Phytin-phosphorus is poorly available to pigs, and this availability varies both within and among ingredients.

The enzyme phytase releases phosphate groups from phytin making
the released phosphorus potentially available to the animal. Phytase is the only recognized
enzyme that can initiate the release of phosphate from phytin. The commercially available phytases are either 3-phytases or 6-phytases. These two types of phytase are characterised according to where they cleave the phytic acid molecule. 
Phytases are also distinguished by the microbiological origin. It is sometimes claimed that the microbiological origin contributes to specifically positive characteristics.

The market for phytases was for quite many years dominated by the products from BASF and Novozymes but within the last five years several competitors have launched their own phytases.

There are several essential parameters to note in the choice of phytase.
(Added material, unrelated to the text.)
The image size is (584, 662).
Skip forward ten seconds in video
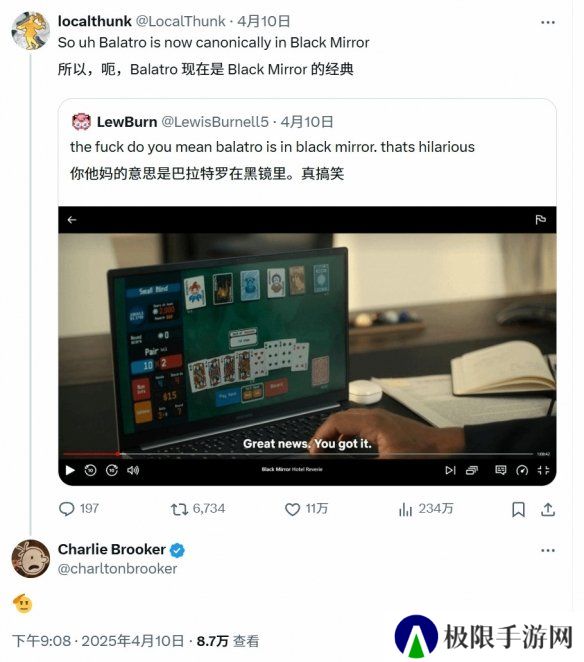click(x=111, y=470)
Here the most important ones are listed:


  • How much phytase activity do I get for my money and how much activity is needed to release the required amount of phosphorus?
  • Heat stability; the product must be able to tolerate high temperatures during pelleting
  • At which pH level is the phytase most efficient? Most of the phosphorus released from phytic acid takes place in the stomach so the phytase must be most efficient at the pH levels present in the stomach.
  • How fast does the phytase release phosphorus in the stomach? Retention time of the digesta in the stomach is limited and therefore crucial for the efficacy of the phytase.